Think in dimensions instead of brands:

Fast: low latency, cheap enough for many iterations, good for scaffolding and routine coding.
Smart: stronger reasoning, better at multi-step planning and complex tradeoffs, often slower and more expensive.
Cheap: cost-efficient for high-volume or batch tasks, may require tighter constraints or more verification.

In practice, you rarely get all three at once. Your workflow should assume you’ll switch between “lanes.”

Model routing: the practical strategy

A pragmatic strategy that works in real teams:

Default lane (fast): most iterations, small features, routine refactors, generating boilerplate.
Design lane (smart): architecture choices, tricky refactors, debugging ambiguous failures, writing a plan you’ll actually trust.
Scale lane (cheap): batch processing, large document sets, repeated tasks where you can constrain outputs heavily.

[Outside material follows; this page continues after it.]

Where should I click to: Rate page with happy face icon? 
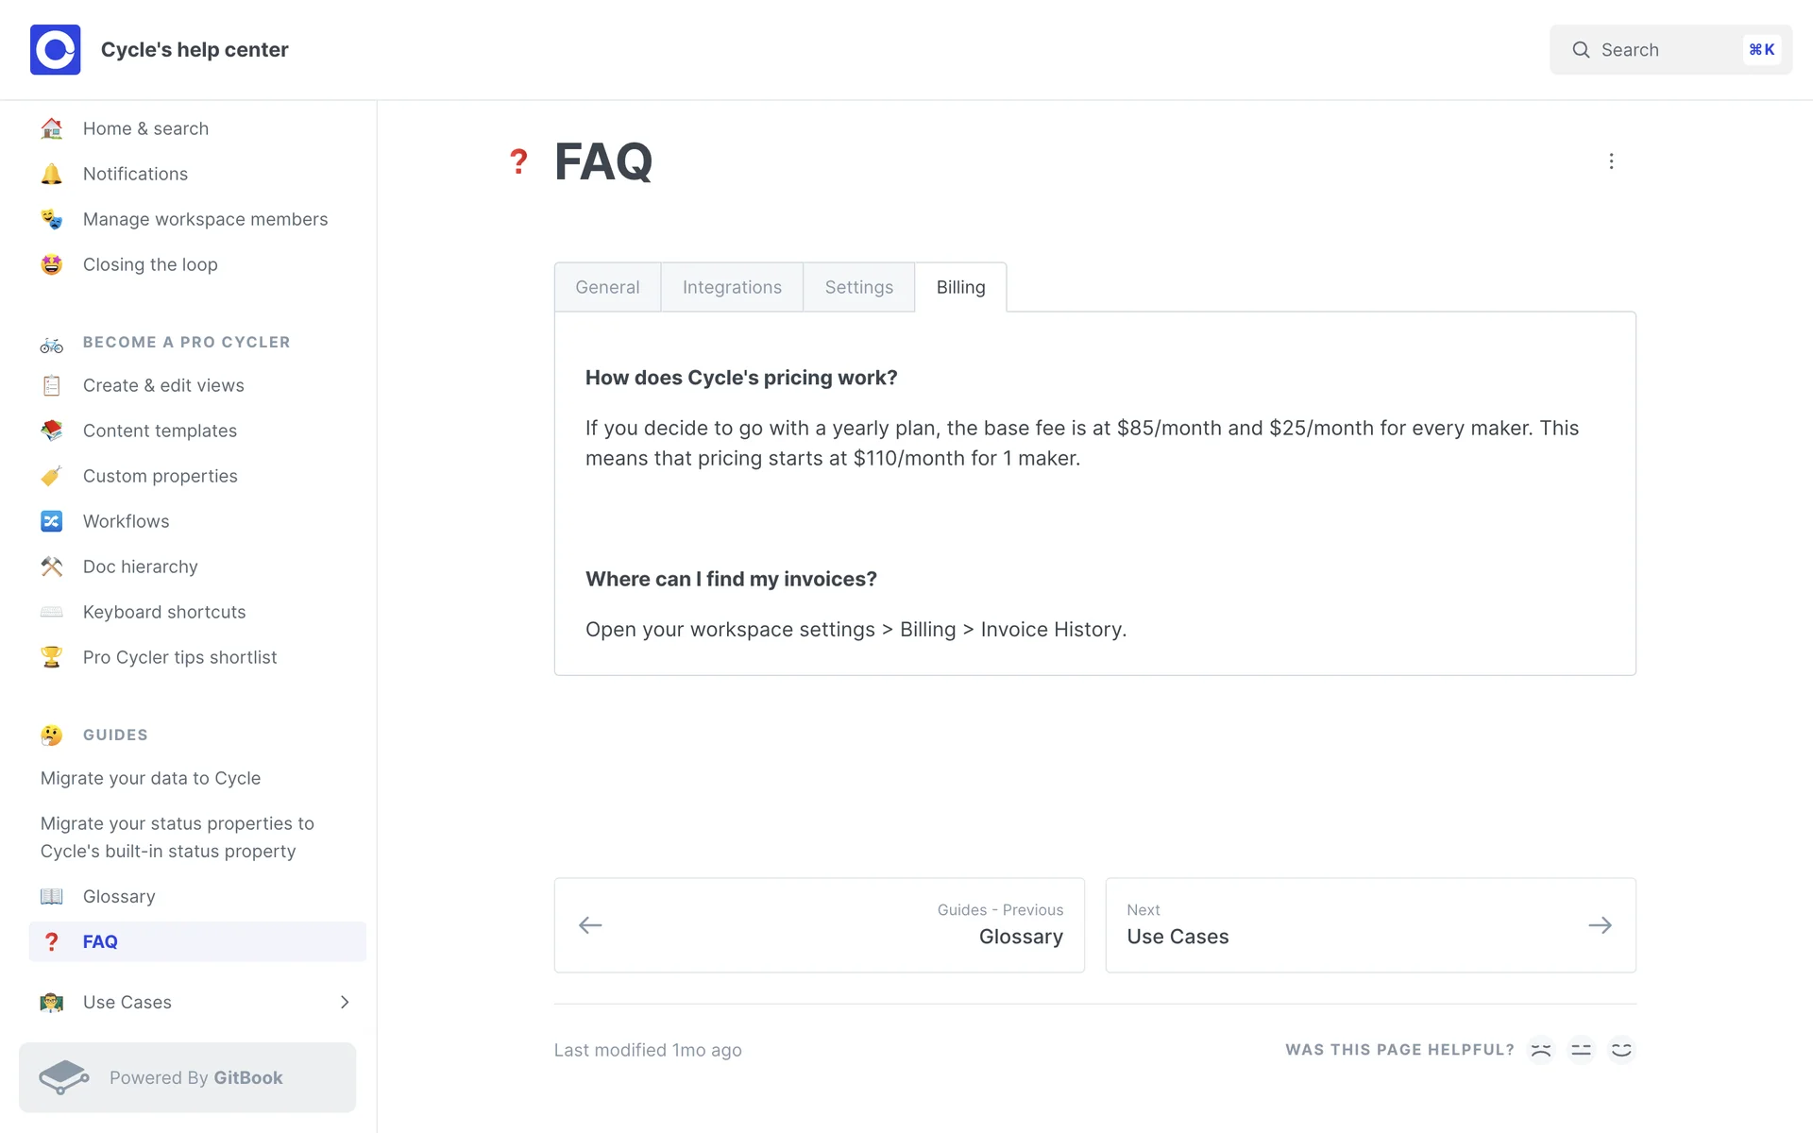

You don’t “choose once.” You route tasks.

Use smart models for plans, fast models for typing

Many teams get better results by asking a smart model for a plan and risk analysis, then using a fast model to implement steps with diff-only changes.

Common failure modes (and what to change)

Failure: output is plausible but messy

Often means: constraints and acceptance criteria are weak.
Try first: tighten prompt structure (Section 10) and add tests (Section 7.3).
Then: switch to a smarter model if you need deeper reasoning/refactoring.

Failure: you’re stuck in a loop (multiple failed attempts)

Often means: the model can’t reason through the failure with current context.
Try: provide better evidence (Section 8.1) and ask for hypotheses/tests (Section 8.2).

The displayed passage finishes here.